Spaghetti squash with mushroom ragout

This looks like a fancy recipe because it has fresh herbs and we served it in my fancy prize mixing bowl, but it’s very simple and quick to prepare this meal.

1 small spaghetti squash

2 tomatoes, diced

1 pound mushrooms, sliced

1 large shallot, diced

4 garlic cloves, minced

1/2 cup water

4 TBL fresh herb mix

Olive oil

salt and pepper to taste

Preheat oven to 350. Chop the squash in half, remove seeds, fill a baking dish with 2 inches of water and bake squash for 20-25 minutes with the flesh side in the water. When you can easily stick a knife into the shell, remove from oven. Allow to cool, then scoop out the “spaghetti.” (I always forget to remove the seeds before I bake the squash, but if you do that before hand it does make it a little easier. If you forget, too, no big deal.)

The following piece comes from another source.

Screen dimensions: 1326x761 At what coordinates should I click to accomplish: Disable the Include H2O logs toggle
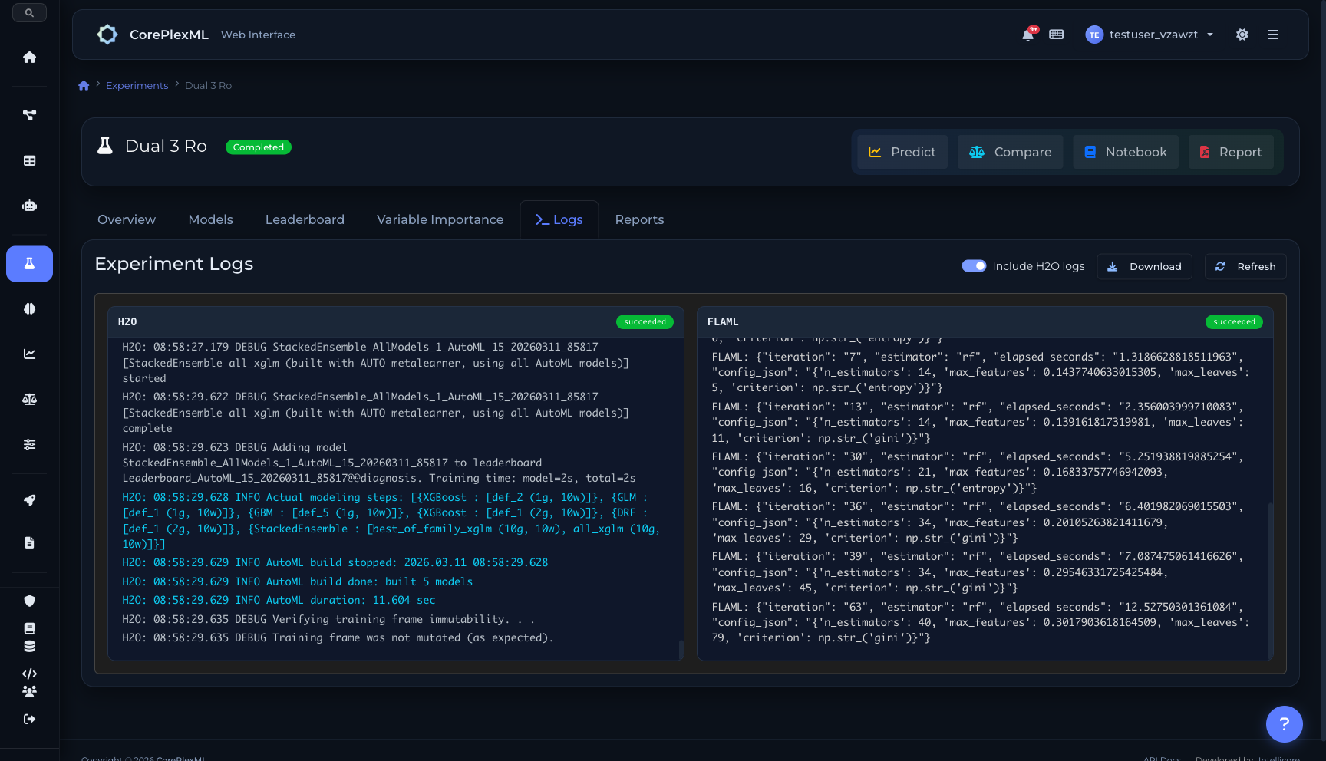pyautogui.click(x=973, y=265)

For the sauce, saute shallots and garlic in a small amount of olive oil. Add tomatoes and water, bring to a boil, then reduce to a simmer. Add mushrooms and cook about 5 minutes. Add salt and pepper and 3 TBL of chopped fresh herbs (we had a mix of oregano, basil, and some other things, I think it was called the Pasta Herbs).  Taste for seasoning and add more salt if needed. Mix together the squash and sauce, garnish with remaining herbs.